On Saturday, September 17, Long Island community members, housing advocates, and clergy marched through Nassau County to demand safe, stable housing opportunities and to encourage their neighbors to join that fight.
The new coalition of community groups, known as the Housing For All Long Island (H4ALI) Coalition, started their day with a rally in Commack, Suffolk County, before relocating to Nassau for a more than 10-mile march from Rockville Centre through Baldwin, Freeport, Roosevelt, Hempstead, and finally Mineola.
The marchers, whose number ranged from several dozen people to (briefly, in the hottest part of the day) just a handful of activists, chanted and sang along Nassau County sidewalks for nearly seven hours. Dozens of cars honked in support, and workers at many businesses along the route stopped to watch their progress, often with an encouraging smile or comment.
Representatives from nearly a dozen community organizations spoke and marched throughout the day, including William Bailey, Community and Education Organizer for New York Communities for Change, Bob Eilbott of the New York State Poor People’s Campaign, members of New Hour Long Island and the Flatbush Tenants Coalition, and Pastor Arthur L. Mackey, Jr. of Roosevelt’s Mt. Sinai Baptist Church Cathedral.
At one point, Pastor Mackey led the exuberant and determined marchers (whose ranks included one toddler and one dog) in a series of melodic, call-and-response chants for almost 15 minutes straight that reached out to passers by and to drivers at stoplights in his warm, slightly growling baritone voice.
Pastor Mackey was one of many who kept the energy flowing, ever-marching in the warm sunshine with a mic in one hand and his cane in the other; as the group approached Freeport’s LIRR station for a planned rally and break there, he and marching companion Gerline Jones-Harris, a member of his church and a retired NYS Corrections nurse, led marchers in harmonized, often housing-related verses of “This Little Light of Mine.”

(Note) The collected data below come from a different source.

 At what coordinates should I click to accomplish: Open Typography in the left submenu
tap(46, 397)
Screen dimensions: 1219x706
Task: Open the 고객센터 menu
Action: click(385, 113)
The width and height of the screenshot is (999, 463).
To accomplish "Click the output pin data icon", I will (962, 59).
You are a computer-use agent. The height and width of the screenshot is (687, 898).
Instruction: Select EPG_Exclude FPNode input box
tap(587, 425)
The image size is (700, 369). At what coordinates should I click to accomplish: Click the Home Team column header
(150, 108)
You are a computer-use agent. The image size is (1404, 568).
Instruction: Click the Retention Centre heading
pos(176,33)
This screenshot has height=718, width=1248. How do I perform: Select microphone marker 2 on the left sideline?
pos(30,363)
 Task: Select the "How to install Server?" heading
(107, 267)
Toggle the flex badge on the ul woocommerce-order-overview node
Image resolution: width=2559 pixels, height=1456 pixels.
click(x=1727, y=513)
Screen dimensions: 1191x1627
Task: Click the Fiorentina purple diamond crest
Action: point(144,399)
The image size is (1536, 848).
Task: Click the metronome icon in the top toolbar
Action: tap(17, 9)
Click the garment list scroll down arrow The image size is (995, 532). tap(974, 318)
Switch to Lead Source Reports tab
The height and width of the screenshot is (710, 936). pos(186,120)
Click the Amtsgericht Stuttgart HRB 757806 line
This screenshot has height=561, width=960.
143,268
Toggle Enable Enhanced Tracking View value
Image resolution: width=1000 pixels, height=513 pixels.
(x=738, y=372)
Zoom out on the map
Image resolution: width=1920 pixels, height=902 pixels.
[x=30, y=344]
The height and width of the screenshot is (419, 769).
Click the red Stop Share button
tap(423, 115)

“Housing inequities & insecurity are impacting people from a variety of racial and socio-economic backgrounds,” commented Nia Adams, Operations & Project Coordinator for the Long Island Progressive Coalition, one of more than a dozen organizations to support and join the Housing For All Long Island Coalition, in an email to Anton Media Group following the event.
“In fact, Long Island is often left out of the larger housing justice conversation, but the truth is the entire state is in crisis. The gaps in these inequities are only growing, yet we are not seeing growth in people’s salaries or benefits … instead they are being buried under school and medical debt whilst luxury developments go up and displace local communities.”
“We have already seen that the predatory practices of red-lining still prevail in Long Island. When you add this to the ever-rising rent rates, unethical rental practices, and lack of infrastructure and access, you essentially create a class war where only wealthy individuals can prosper,” Adams continued.
“Housing is a human right that impacts mental-emotional wellness and economic opportunity and justice, as well as being a public safety necessity. We need actions taken now to provide real solutions for working class people, with the understanding that when we address root causes we help create thriving and sustainable communities for all.”